[YOUR TASK] The needed output is the run of lines below from the one containing "Screen dimensions: 1456x819" through the one containing "Viewport: 1456px width, 819px height.", copied exactly and free of pictures.

-- GIVEN DATA follows --

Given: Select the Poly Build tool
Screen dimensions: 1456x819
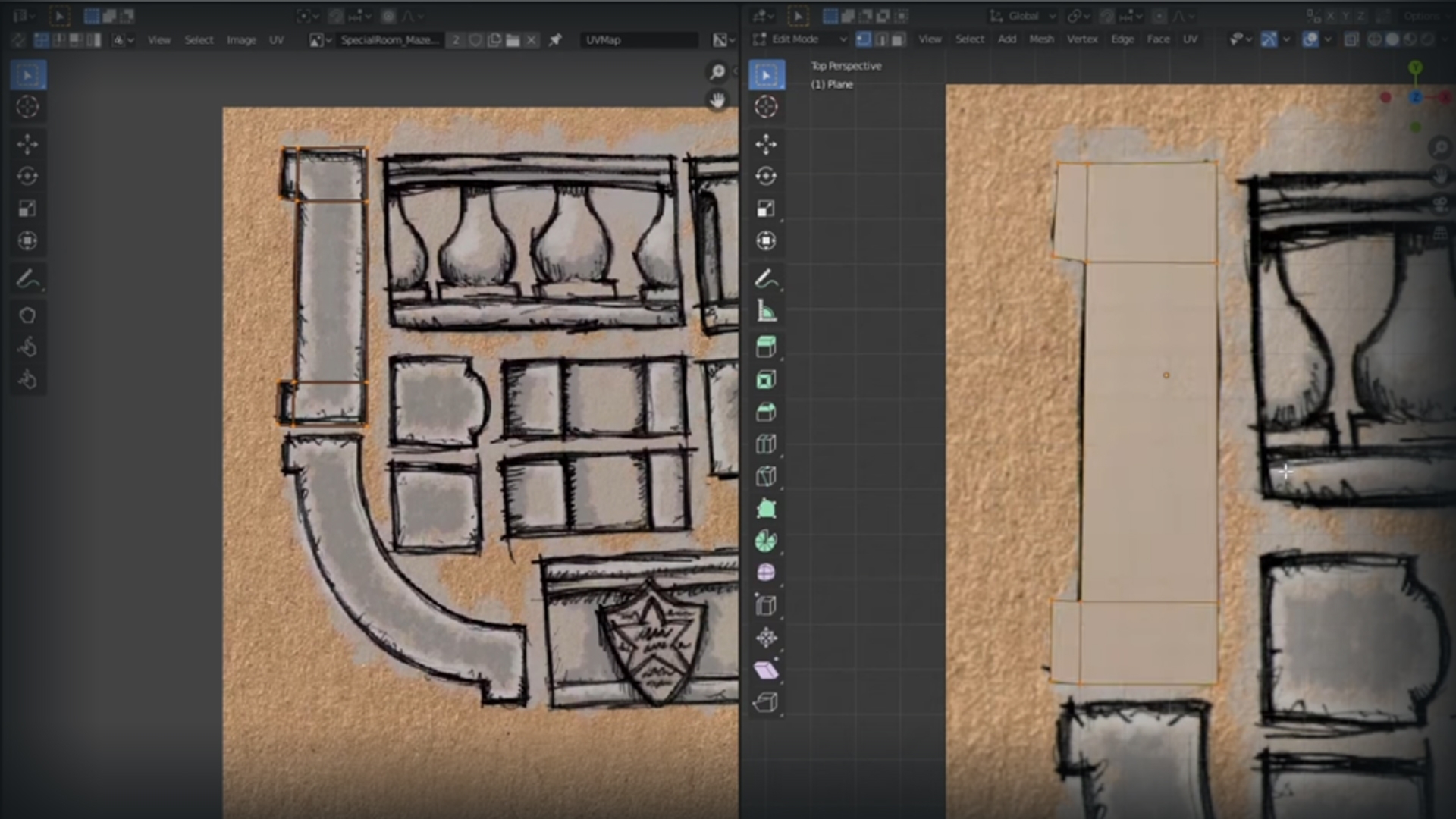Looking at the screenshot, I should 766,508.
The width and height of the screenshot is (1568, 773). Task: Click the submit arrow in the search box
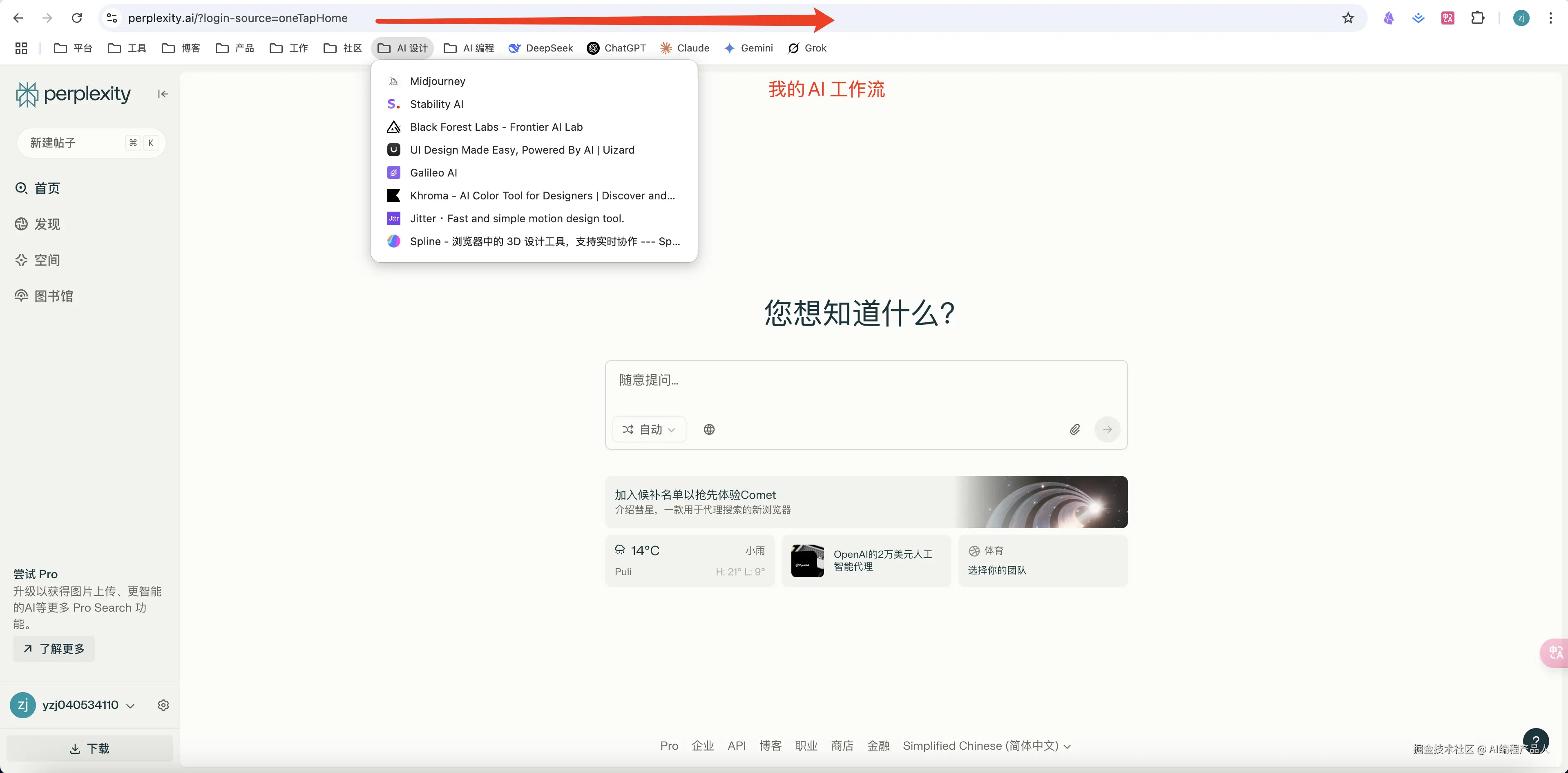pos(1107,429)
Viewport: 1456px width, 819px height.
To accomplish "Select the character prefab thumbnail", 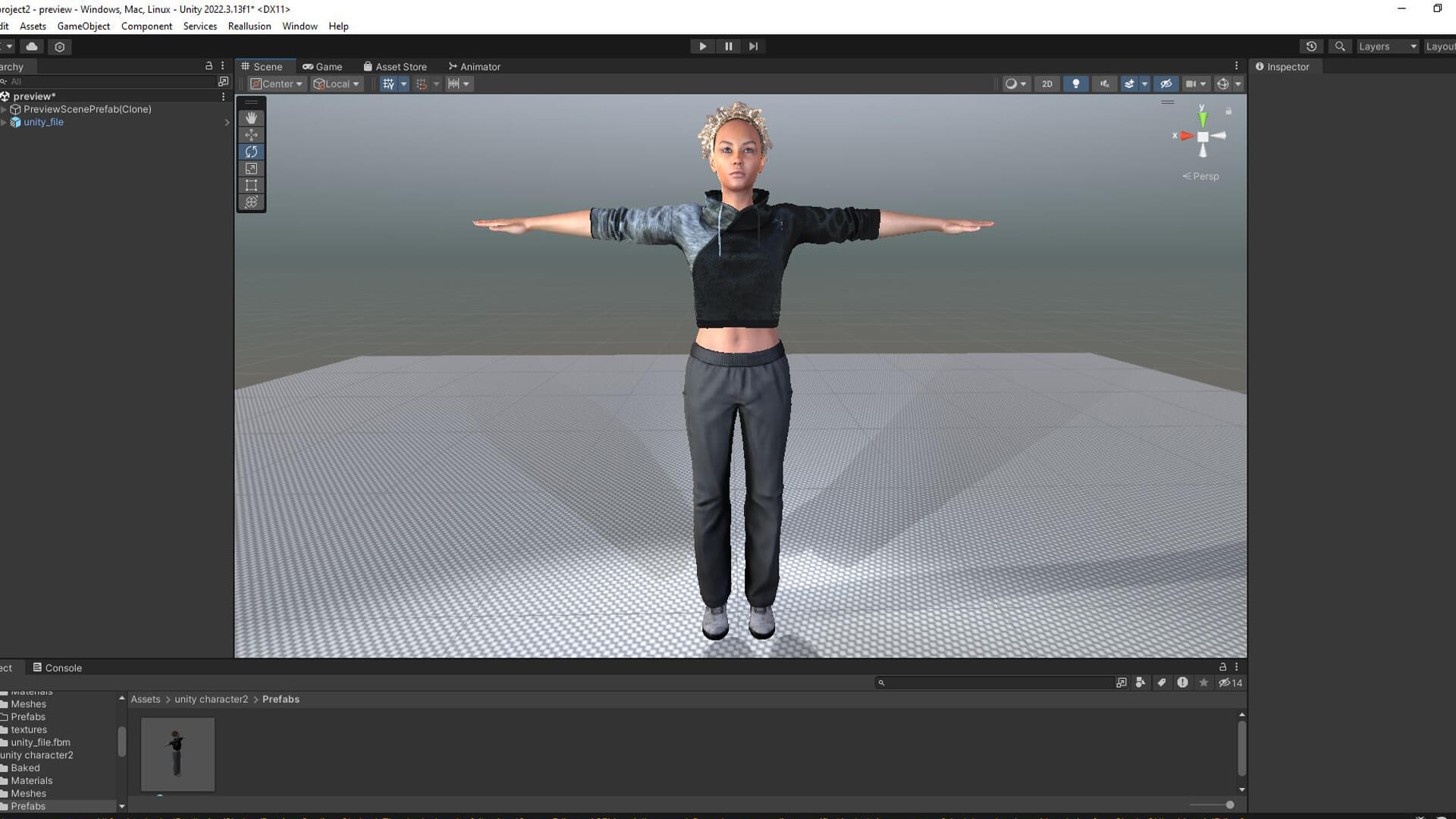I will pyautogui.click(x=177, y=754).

-- GIVEN DATA concluded --
-- GIVEN DATA follows --

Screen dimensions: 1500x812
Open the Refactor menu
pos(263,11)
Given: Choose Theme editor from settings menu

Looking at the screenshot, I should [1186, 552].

-- GIVEN DATA concluded --

[ANSWER TO THIS TASK]
Screen dimensions: 1456x819
Looking at the screenshot, I should 766,508.
The width and height of the screenshot is (1568, 773). Task: Click the submit arrow in the search box
pos(1107,429)
Viewport: 1456px width, 819px height.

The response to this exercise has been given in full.